■ **EXERCISE DATA**:
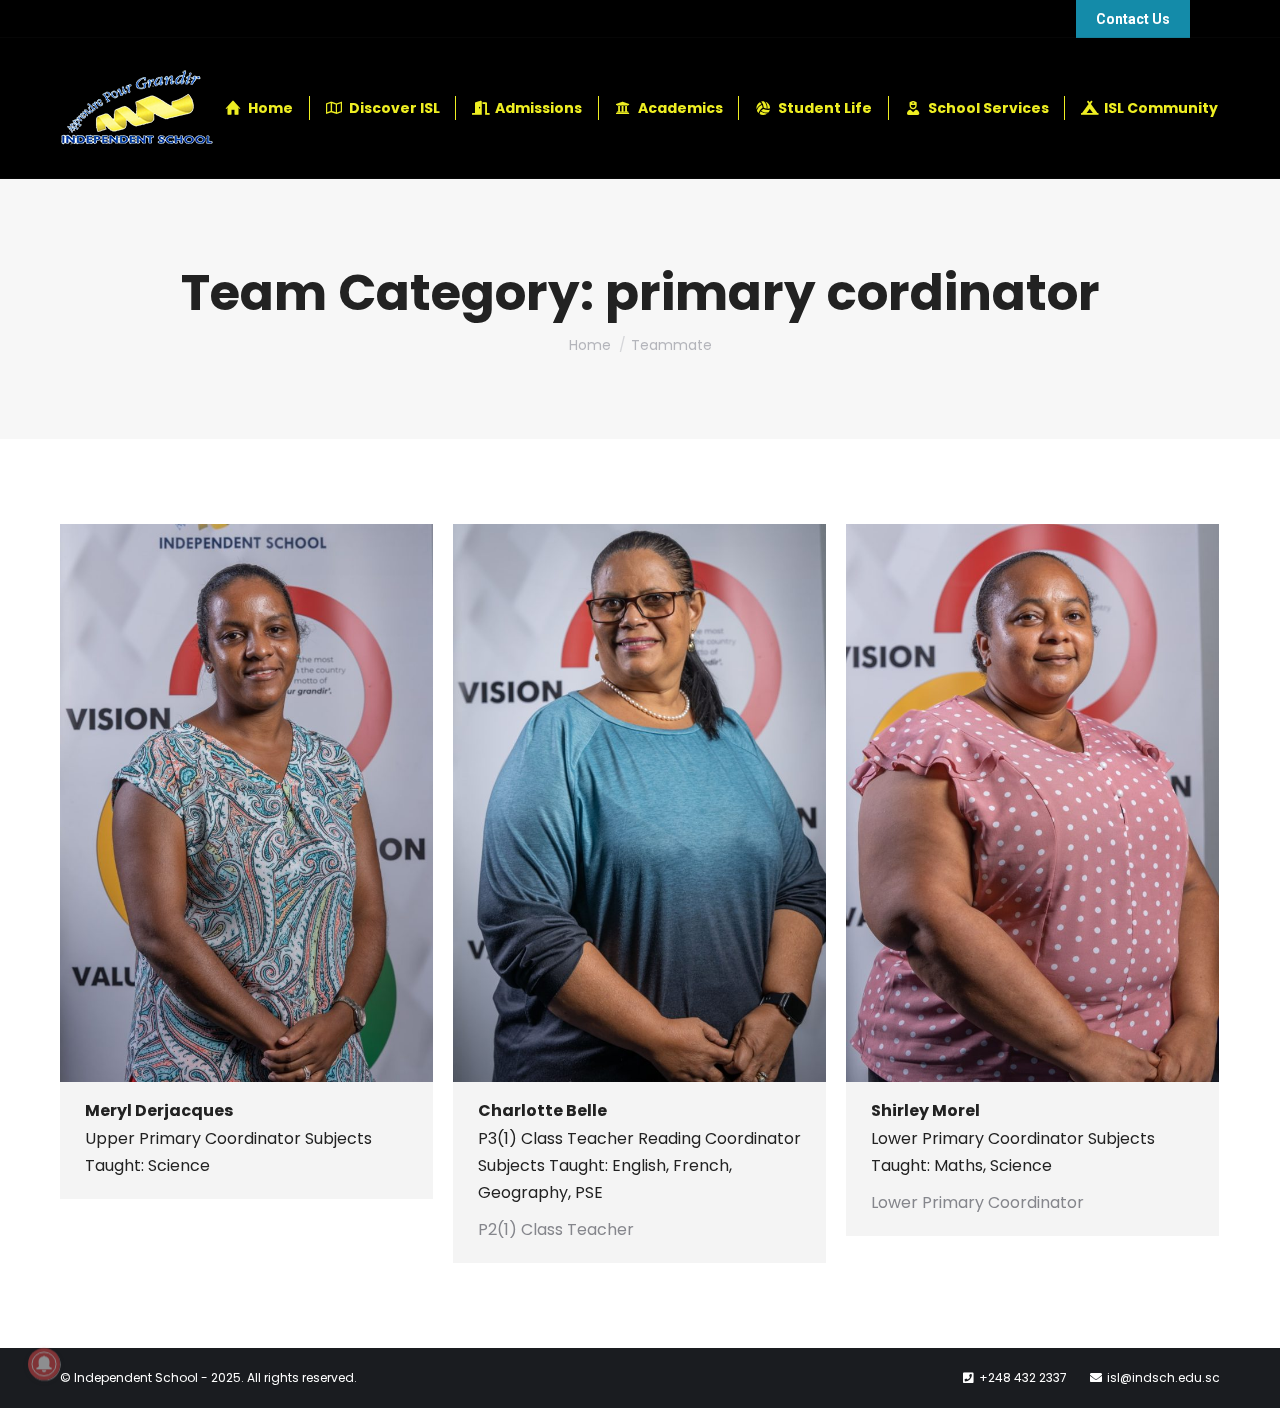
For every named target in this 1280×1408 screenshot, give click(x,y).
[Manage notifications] (44, 1364)
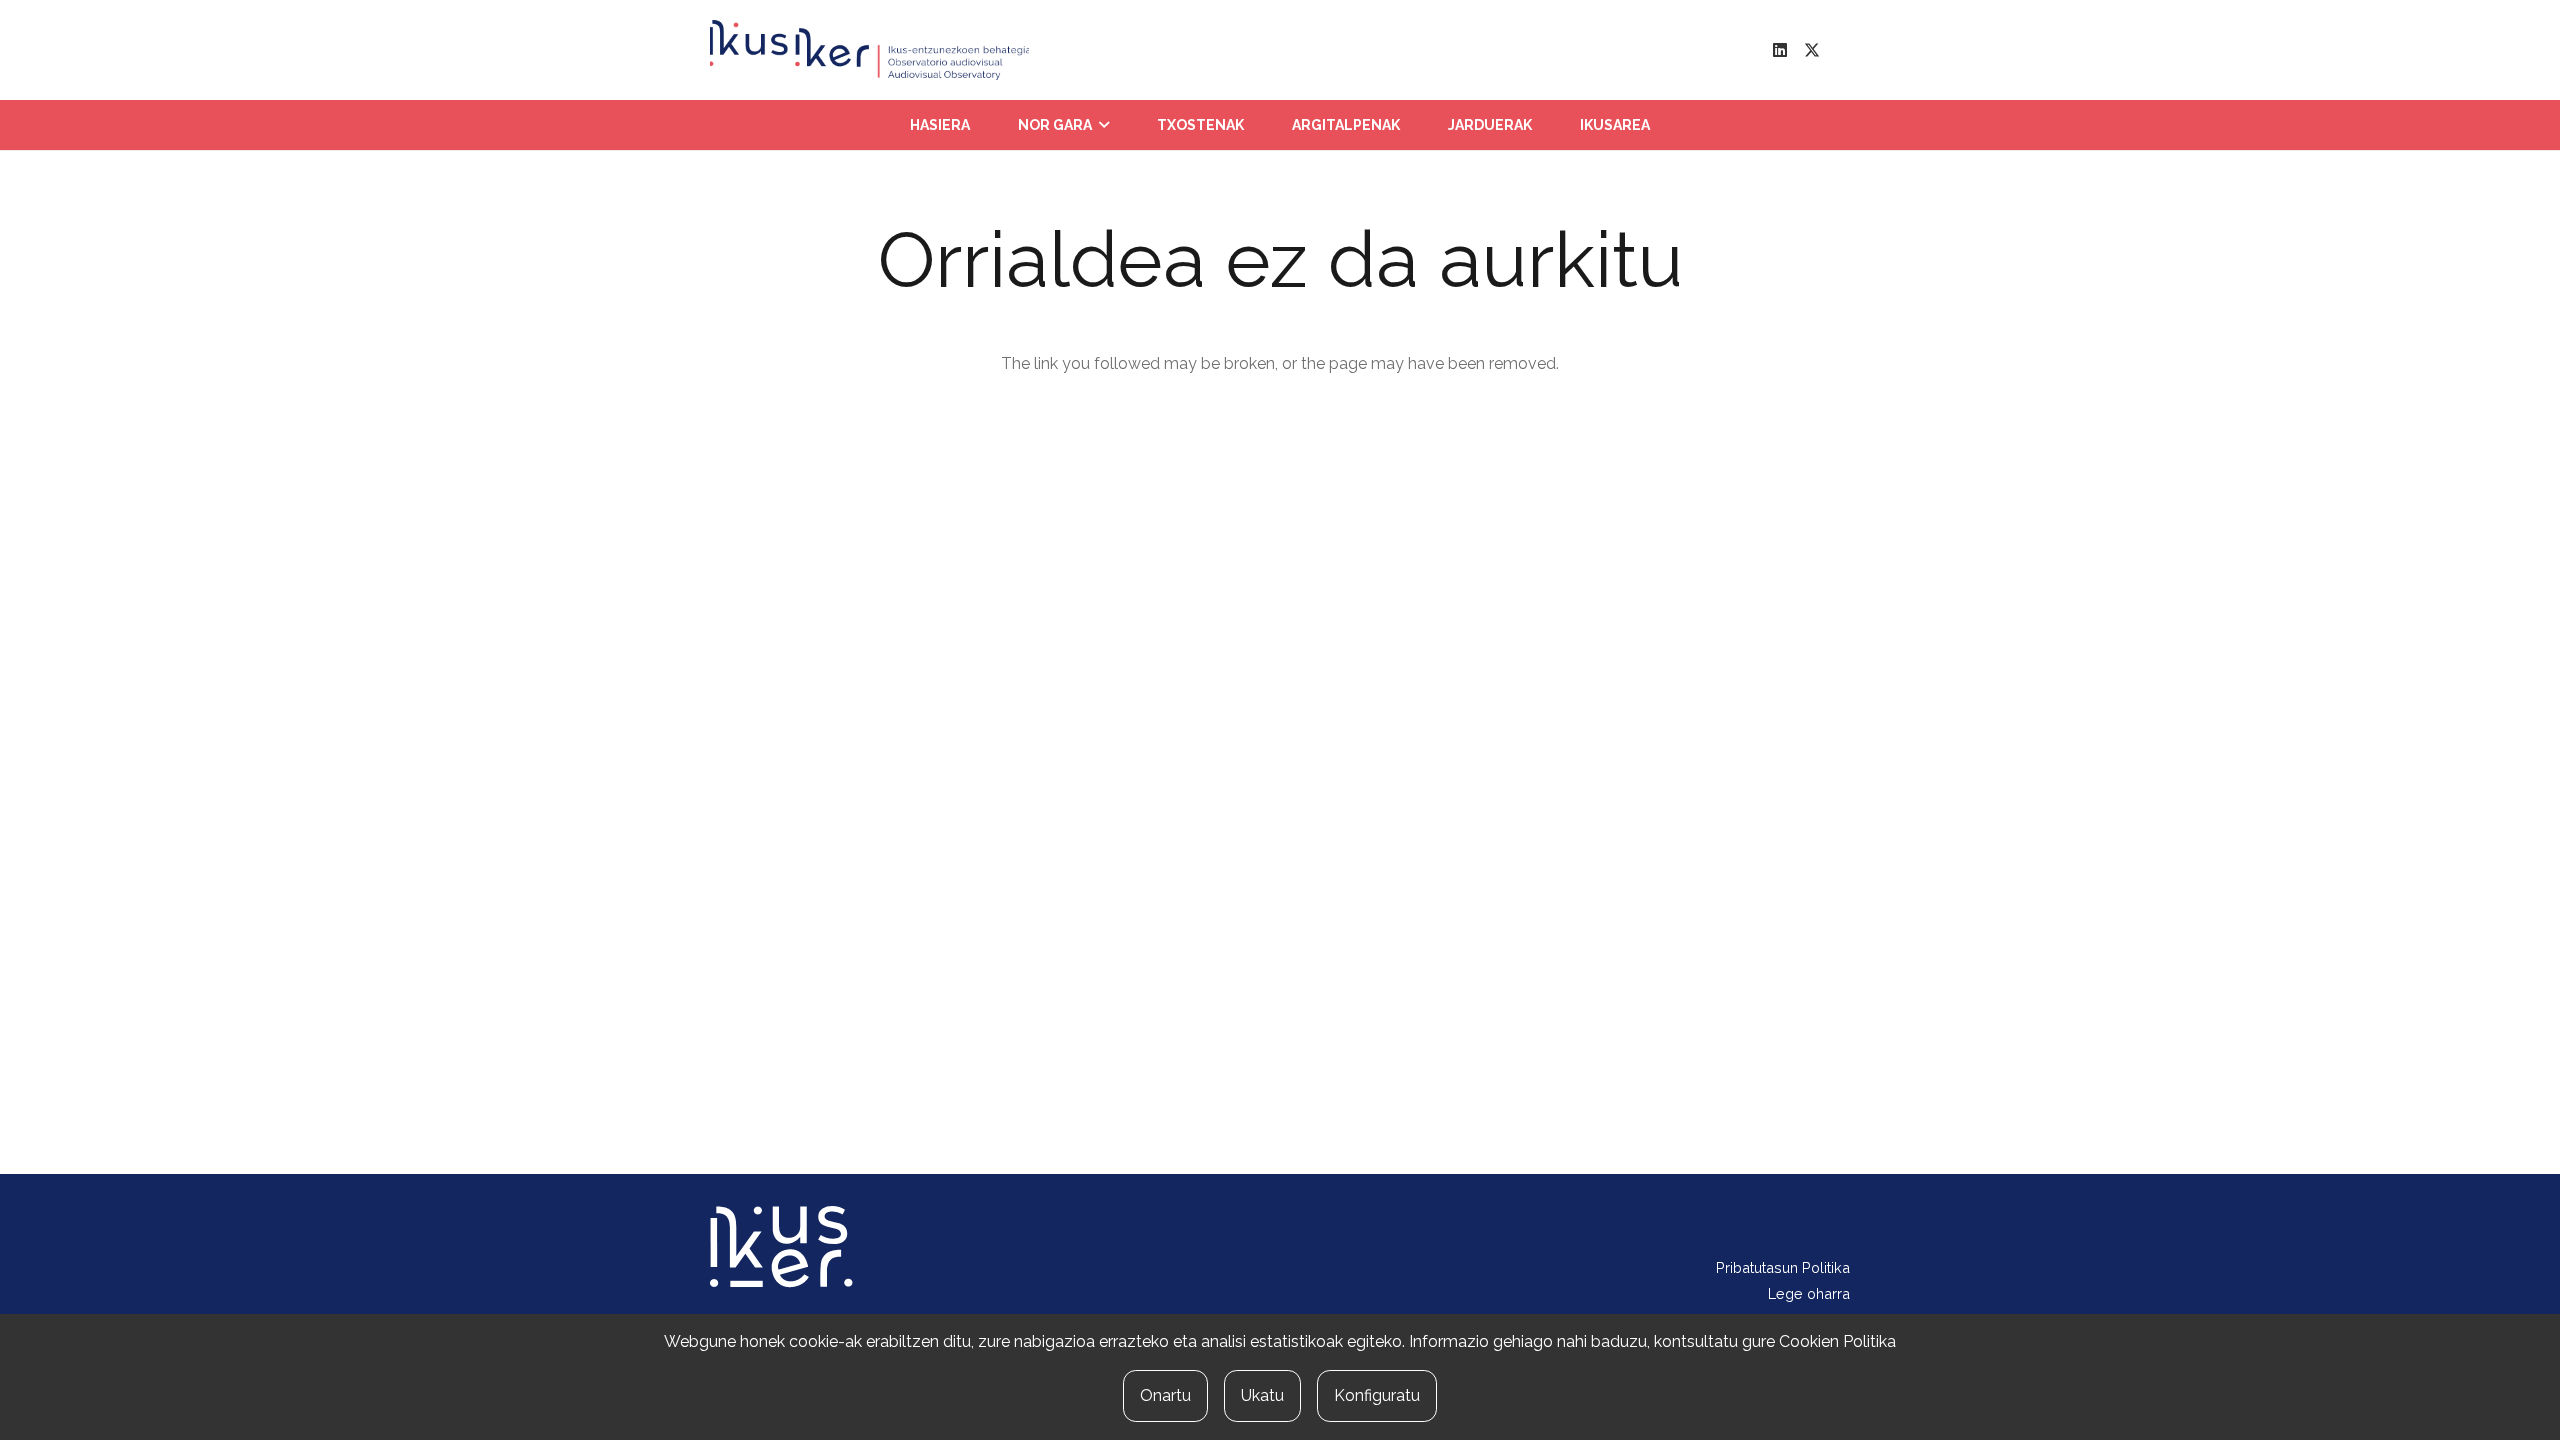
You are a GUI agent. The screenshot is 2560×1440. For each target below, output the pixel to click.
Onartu (1165, 1395)
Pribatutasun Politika (1783, 1267)
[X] (1812, 50)
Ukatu (1262, 1395)
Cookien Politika (1837, 1341)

■ **WORK TASK**: What are the lines of the data above that include the string "target"? Copy them.

■ **ANSWER TO THIS TASK**:
For every named target in this 1280×1408 screenshot, give click(x,y).
You are a GUI agent. The screenshot is 2560×1440. For each target below, output the pixel to click.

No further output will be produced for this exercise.